We used to think that shyness was a learned trait. We now know that extreme shyness has a genetic component.

About 15% of children are born with a tendency to be shy when confronted with new people and cautious when put in new situations.

The inhibited, or shy, child will exhibit actual, measurable physiological changes like an increase in heart rate and muscle tension when confronted with a new situation. These are the same changes found when adults are subjected to stress.

About 20% of children are the opposite of shy. These babies infants smile when they are confronted with something new and do not demonstrate the above physiological changes. They go to a stranger happily and do not seek refuge behind the mother’s skirts.

The majority of children are neither shy nor gregarious by nature but, like most of us, are sometimes shy and sometimes outgoing. The shy and gregarious infants and children, on the other hand, almost always demonstrated either the shy or gregarious behavior.

And these traits persist. The inhibited infant remains shy. Such children avoid the unfamiliar. They are quieter in play and talk less. They usually do well at school and are unlikely to have behavior problems or become delinquent, but are at a somewhat higher risk for anxiety disorders in adulthood.

Whether a child is temperamentally shy or gregarious seems to be inborn and not related to how the child is treated by the parents. Thus genes, rather than environment–nature, rather than nurture–seem to be the most important determinants.
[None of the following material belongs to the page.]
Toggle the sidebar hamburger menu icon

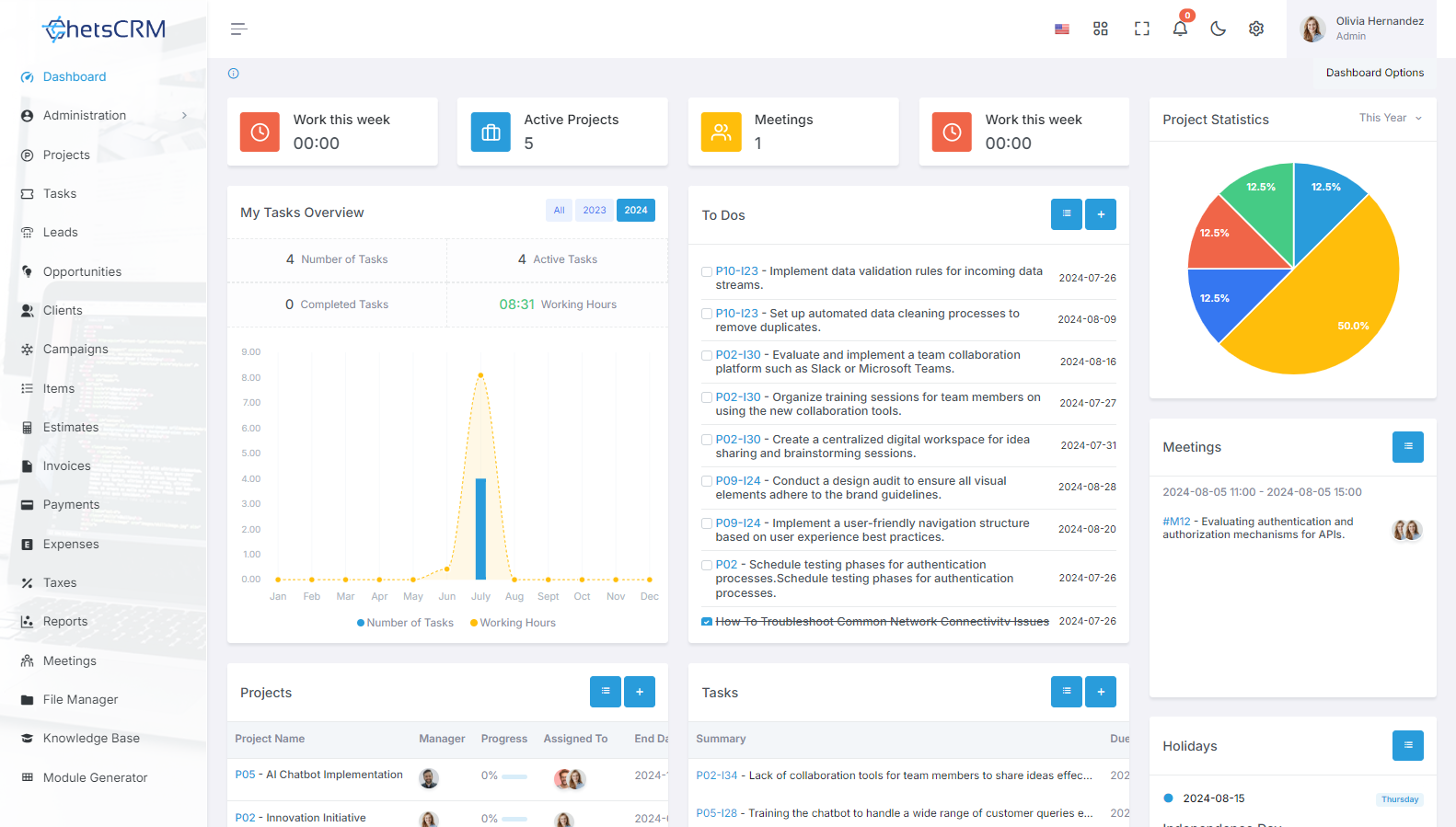(239, 29)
Shyness can be disturbing to parents. The shy child seems uncomfortable and no parent wants to see their child suffer.

Fathers are often upset because they equate a shy child, especially a boy, with being a “baby” or a “sissy” neither of which is acceptable. And parents of either gender who remember their own shy childhood want desperately to prevent their child from experiencing the same distress.
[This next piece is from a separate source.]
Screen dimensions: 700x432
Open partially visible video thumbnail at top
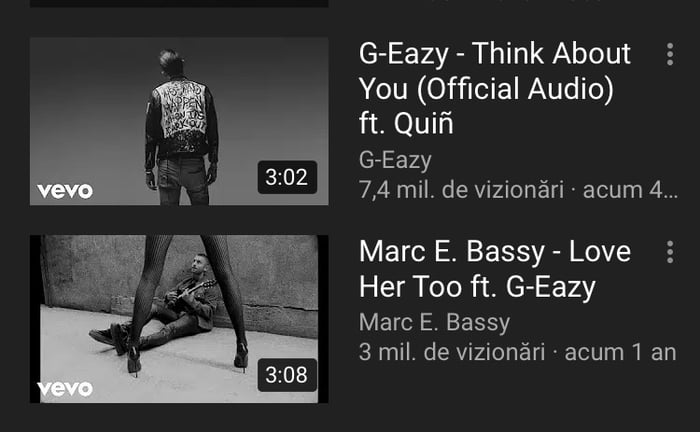tap(179, 3)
Parents are unable to change those basic personality traits with which a child comes into the world. But parents can help a child deal with the hand already dealt. How?
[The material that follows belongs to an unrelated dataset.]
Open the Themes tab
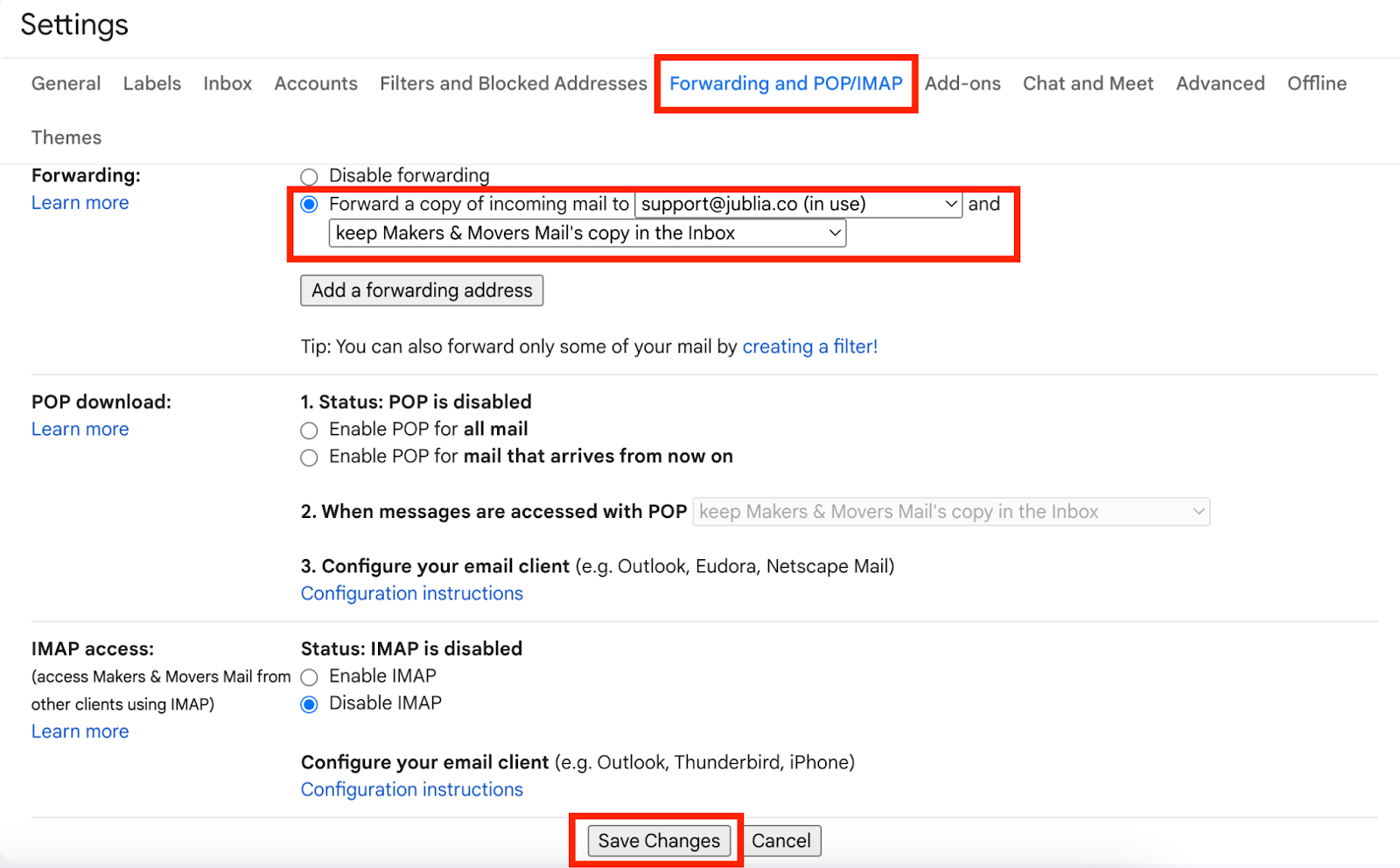tap(66, 137)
  • Understand and accept your child’s personality.
  • Parenting does not cause shyness, you did not do anything wrong.
  • Do not worry about the shy child’s future and do not let your own memories of painful shyness or being called “sissy” interfere with the way you parent the shy child.
  • The best way to describe shyness to an alien from another planet is “SLOW TO WARMUP.”
  • Give your child TIME TO WARM UP to new situations. Don’t make things harder by forcing the child to kiss Cousin Sally or acting disappointed when the child hangs back.
  • PREPARE your child for NEW SITUATIONS. Talk about a relative who is coming to visit. Explain you will meet Aunt Sue at the airport and she will sleep in the guest room.
  • Structure your child’s life to temper situations you know will be frightening. If there is a big family party planned, take the child there early so he or she can get used to the site and meet new arrivals in small groups. This is easier on a shy child than arriving at a strange house filled with noisy strangers.
  • Help your child master shyness. Enroll the child in preschool or make opportunities for the child to be with same-age children. Tell the teacher that the child is shy so you can work together to help the child deal with this.
  • Praise the child specifically for the things he or she does well so the child will build up a sense of confidence. Self-esteem depends largely on competencies so give your child many opportunities to do the things done well.
  • Role-play together to help the child learn how to talk to people and meet new people. Tell your child to pretend to be a puppy dog meeting a pussy cat. “What would Puppy Dog say to Kitty Cat?” This is an important game to play because shy children talk less. When asked questions they answer politely but they don’t make spontaneous comments. As adults they have trouble initiating conversation.
  • Help the child REHEARSE NEW THINGS like the first day of classes or going to a friend’s birthday party.
  • AVOID LABELS. Don’t call your child shy or refer to your child as the “shy one”. If you must say anything to people, say, “My child likes to look new people over very, very carefully”.